Le Darfour s’embrase : Non à la fatalité !

14/09/2007
Communiqué

Par Souhayr BELHASSEN, Présidente de la FIDH

En 2005, l’Assemblée générale des Nations unies impose par une résolution un principe novateur et fondamental pour le respect des droits de l’Homme dans le monde : « l’obligation de protéger ». Ce principe autorise la communauté internationale à intervenir, y compris par l’action de forces onusiennes, si un Etat ne peut ou ne veut agir pour protéger sa propre population victime de génocide, de crimes de guerre ou de crimes contre l’humanité. Ce principe voulu universel ne semble pourtant pas devoir s’appliquer à l’un des conflits les plus sanglants de ce début de siècle.

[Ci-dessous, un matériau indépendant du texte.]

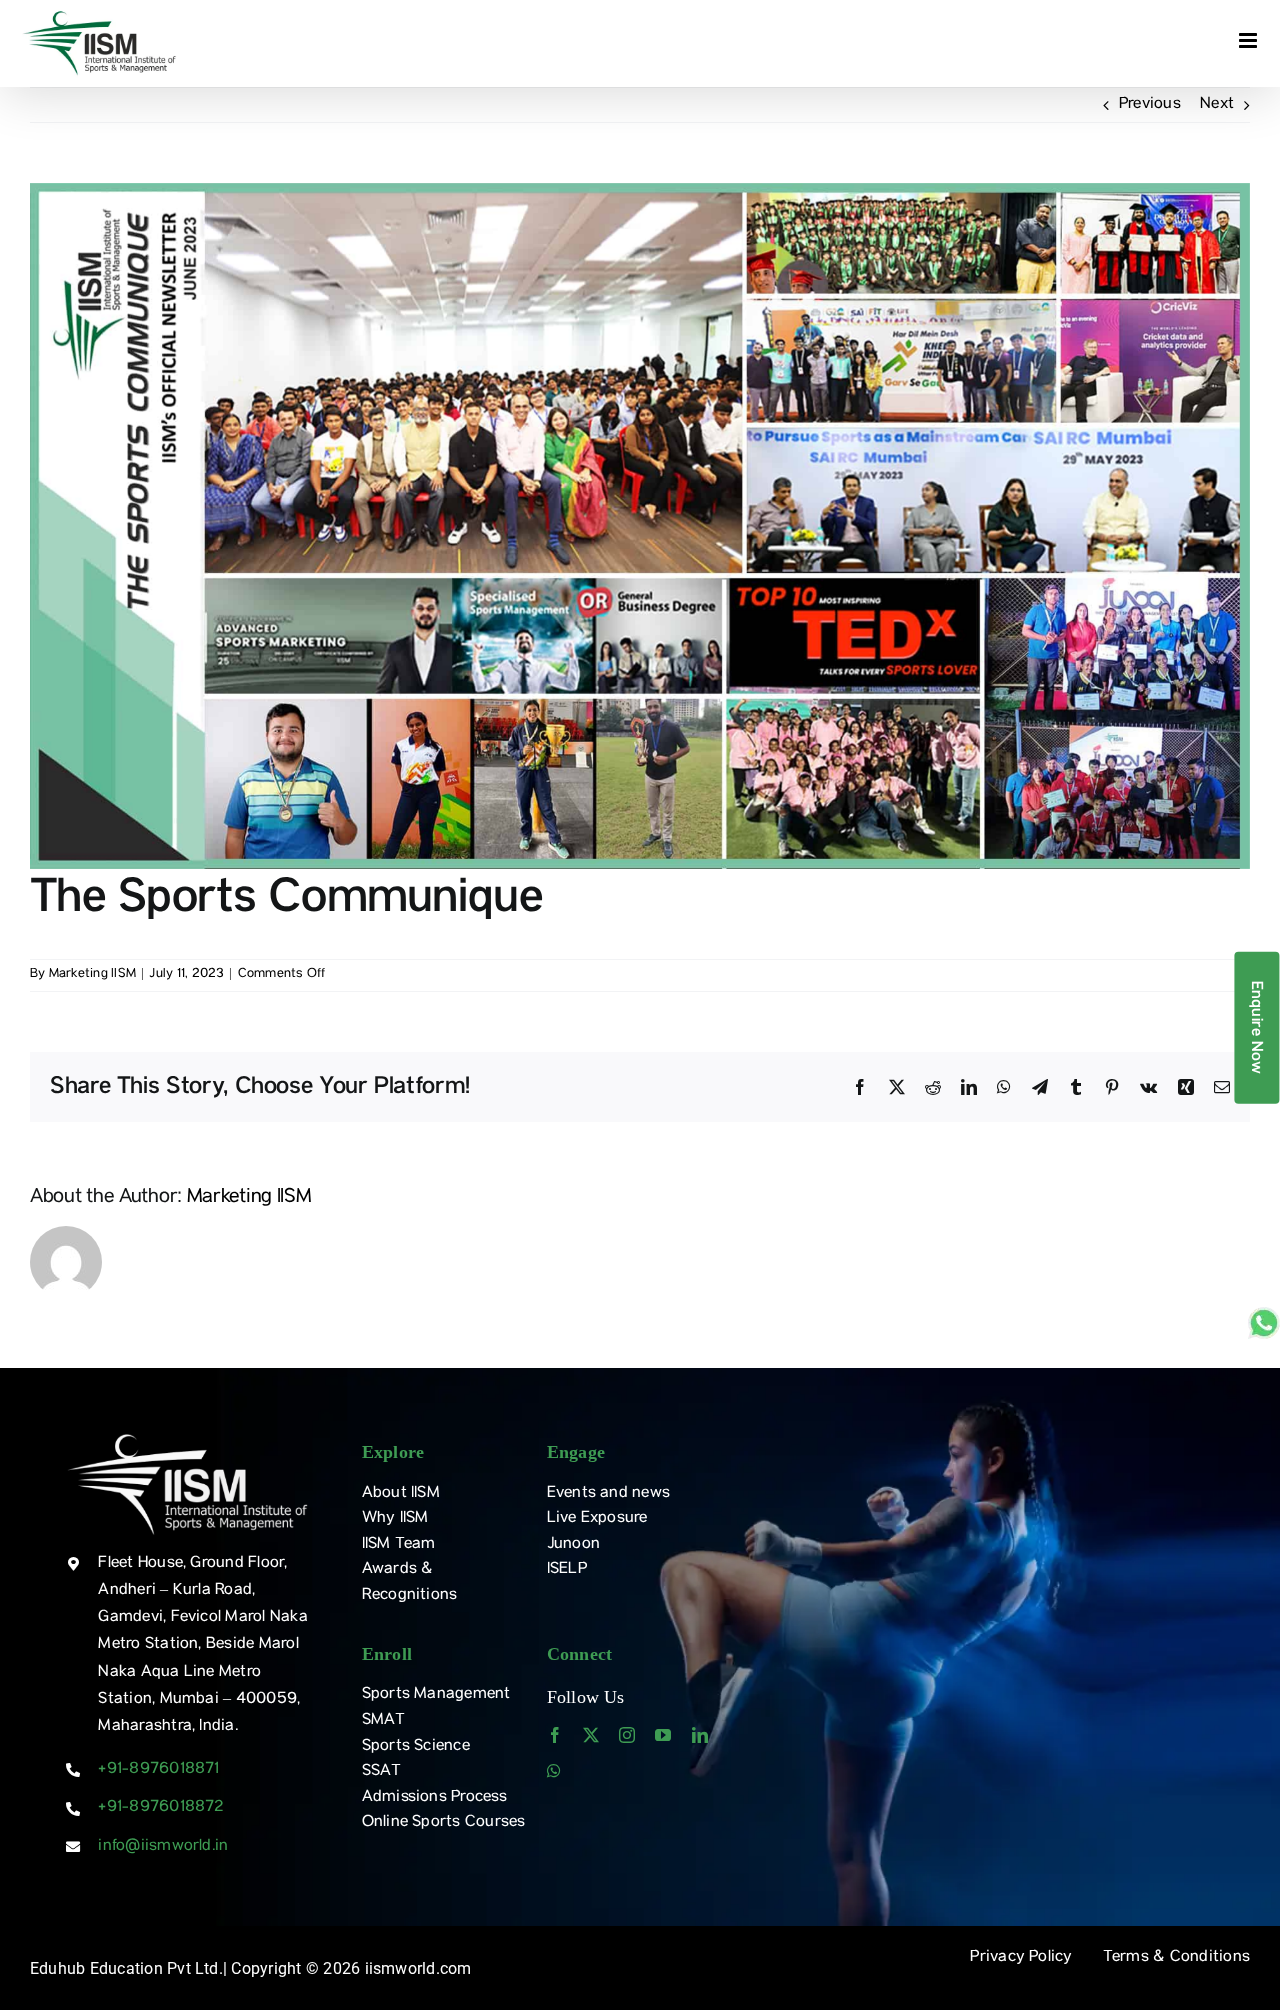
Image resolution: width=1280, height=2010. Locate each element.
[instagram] (627, 1735)
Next (1217, 105)
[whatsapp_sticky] (1264, 1315)
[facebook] (555, 1735)
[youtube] (663, 1735)
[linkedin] (700, 1735)
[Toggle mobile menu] (1249, 40)
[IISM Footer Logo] (187, 1436)
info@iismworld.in (163, 1847)
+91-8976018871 (158, 1770)
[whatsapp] (554, 1771)
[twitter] (591, 1735)
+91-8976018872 (160, 1808)
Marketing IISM (92, 974)
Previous (1150, 105)
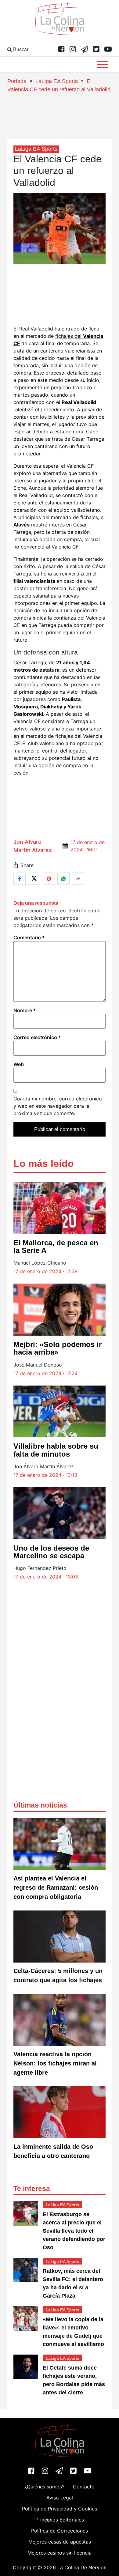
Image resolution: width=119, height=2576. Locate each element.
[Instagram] (73, 49)
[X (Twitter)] (96, 49)
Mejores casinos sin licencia (59, 2553)
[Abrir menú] (103, 64)
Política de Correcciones (59, 2531)
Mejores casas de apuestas (59, 2542)
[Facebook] (61, 49)
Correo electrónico (37, 1037)
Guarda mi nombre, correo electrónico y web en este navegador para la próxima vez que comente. (57, 1106)
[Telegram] (84, 49)
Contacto (84, 2487)
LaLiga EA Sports (56, 81)
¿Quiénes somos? (44, 2487)
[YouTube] (108, 49)
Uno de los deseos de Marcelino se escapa (51, 1552)
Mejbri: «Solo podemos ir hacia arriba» (57, 1348)
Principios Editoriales (59, 2520)
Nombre (24, 1010)
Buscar (20, 49)
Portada (17, 81)
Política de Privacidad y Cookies (59, 2509)
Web (18, 1064)
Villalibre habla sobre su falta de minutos (55, 1450)
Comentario (29, 937)
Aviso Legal (59, 2498)
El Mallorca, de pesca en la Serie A (55, 1246)
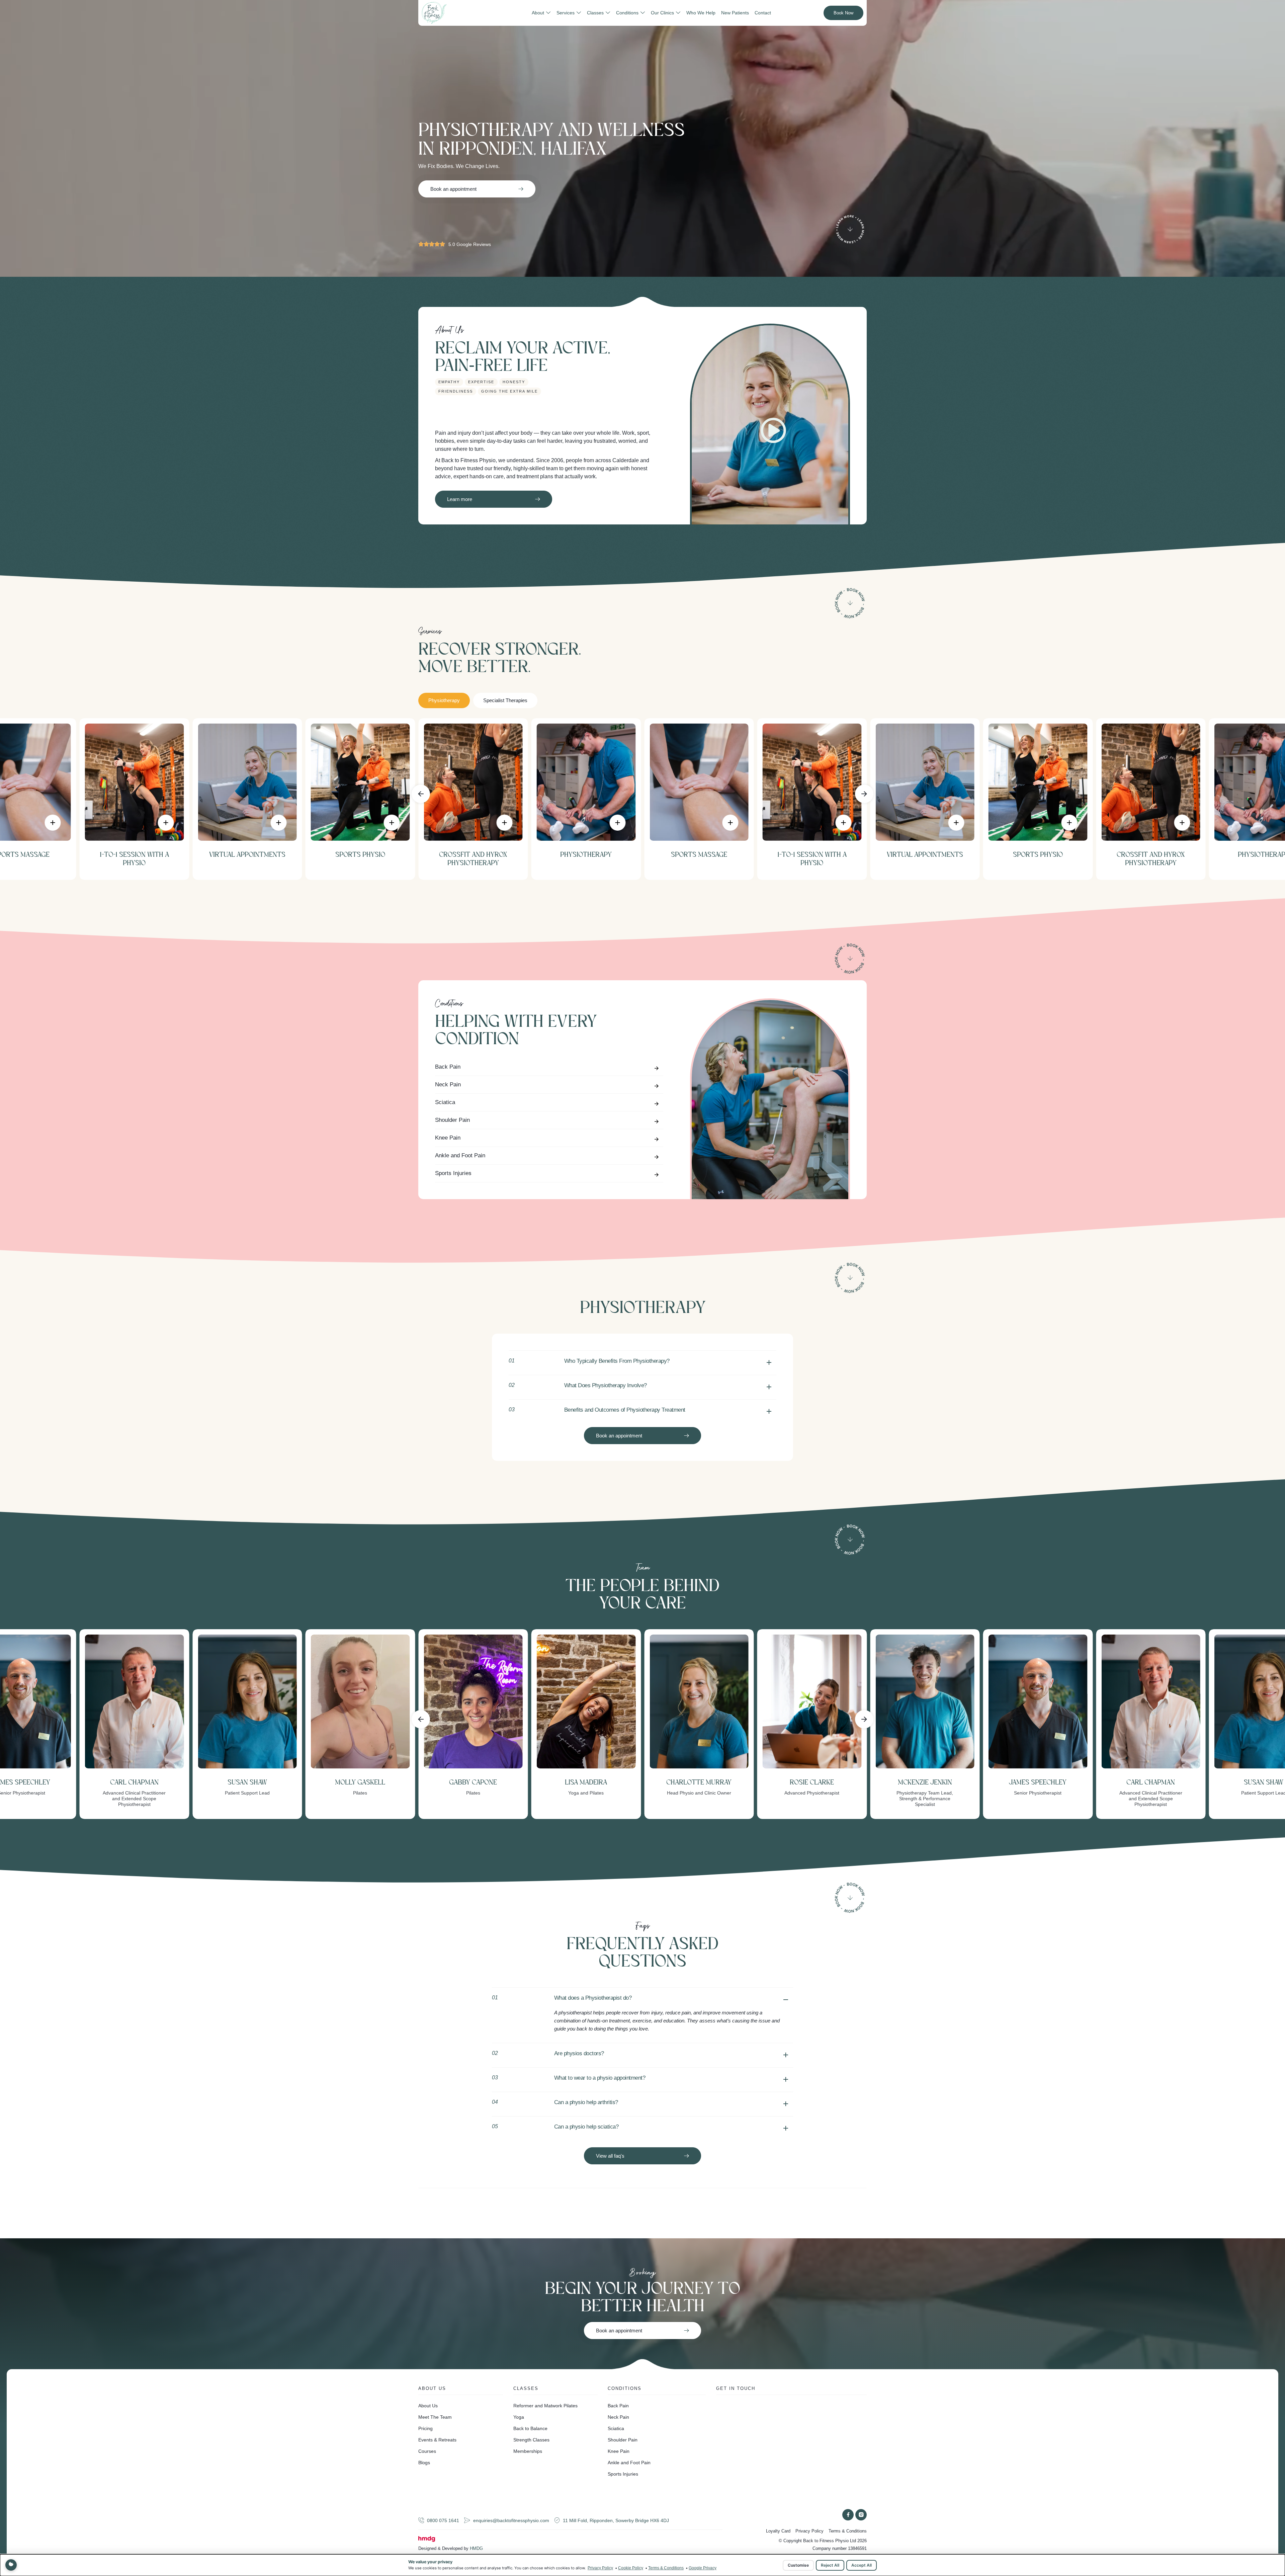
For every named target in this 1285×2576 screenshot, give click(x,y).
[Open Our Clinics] (678, 12)
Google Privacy (702, 2568)
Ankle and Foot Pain (460, 1155)
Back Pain (447, 1067)
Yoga (518, 2417)
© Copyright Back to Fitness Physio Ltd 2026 (823, 2540)
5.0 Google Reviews (469, 244)
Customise (798, 2565)
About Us (428, 2405)
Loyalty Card (778, 2530)
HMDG (476, 2548)
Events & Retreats (437, 2439)
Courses (427, 2451)
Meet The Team (435, 2417)
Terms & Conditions (848, 2530)
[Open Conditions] (642, 12)
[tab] (444, 701)
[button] (421, 794)
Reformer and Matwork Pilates (545, 2405)
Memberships (527, 2451)
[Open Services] (578, 12)
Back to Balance (530, 2428)
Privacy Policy (809, 2530)
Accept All (861, 2565)
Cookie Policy (630, 2568)
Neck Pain (448, 1084)
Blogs (424, 2462)
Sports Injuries (453, 1173)
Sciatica (445, 1102)
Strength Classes (531, 2439)
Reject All (830, 2565)
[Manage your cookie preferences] (11, 2565)
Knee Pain (447, 1138)
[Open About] (548, 12)
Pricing (425, 2428)
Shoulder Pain (452, 1120)
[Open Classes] (607, 12)
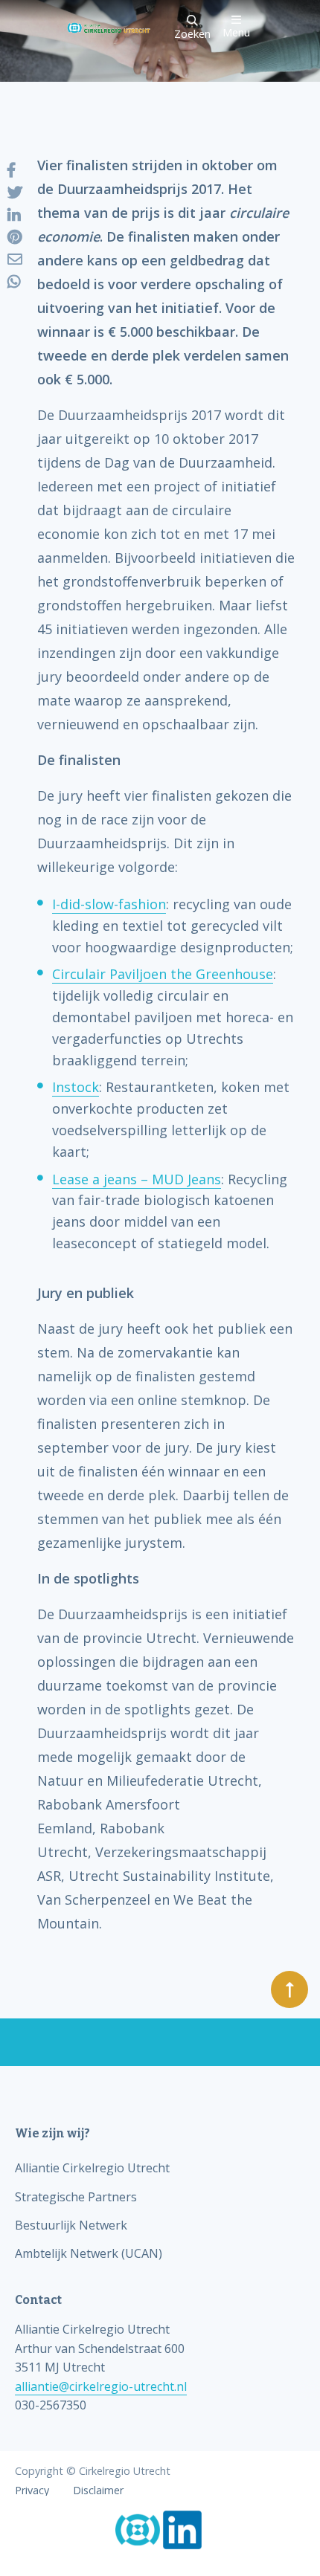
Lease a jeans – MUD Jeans (136, 1179)
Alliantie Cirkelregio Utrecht (92, 2168)
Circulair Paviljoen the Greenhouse (162, 974)
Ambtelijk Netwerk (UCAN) (88, 2253)
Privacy (32, 2490)
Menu (236, 31)
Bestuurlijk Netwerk (71, 2225)
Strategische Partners (76, 2197)
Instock (75, 1087)
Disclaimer (98, 2490)
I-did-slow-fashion (109, 904)
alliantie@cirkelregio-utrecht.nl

Depuis 2003, au Darfour, région occidentale du Soudan, environ 200.000 personnes sont mortes directement ou indirectement du fait du conflit qui oppose les rebelles du Mouvement/Armée de libération du Soudan (SLM/A) et du Mouvement Justice et Égalité (JEM) aux milices janjawids soutenues par Khartoum. Fuyant les offensives meurtrières des belligérants, les viols, les pillages, l’enrôlement forcé, plus de 2 millions de personnes ont été contraintes de se déplacer et 200.000 autres de se réfugier au Tchad, dans des conditions sécuritaires et humanitaires particulièrement précaires. Autre grave inquiétude : la déstabilisation sécuritaire de la sous-région - au Tchad et en République Centrafricaine- le Darfour devenant un lieu d’asile privilégié pour les rebelles tchadiens et centrafricains, avec la complicité de Khartoum.

Fil rouge de l’horreur absolue et de la barbarie humaine depuis quatre ans, la crise du Darfour peine pourtant à trouver sa place dans une actualité médiatique et diplomatique. Cette effroyable léthargie répond à certains facteurs, déshonorants pour la communauté internationale : une « lassitude » absolument impardonnable face à la triste récurrence des conflits africains ; l’absence d’abondantes ressources naturelles dans cette partie du Soudan. Par ailleurs, la lecture souvent biaisée voire instrumentalisée de la situation au Darfour a pu constituer un frein à une résolution rapide du conflit.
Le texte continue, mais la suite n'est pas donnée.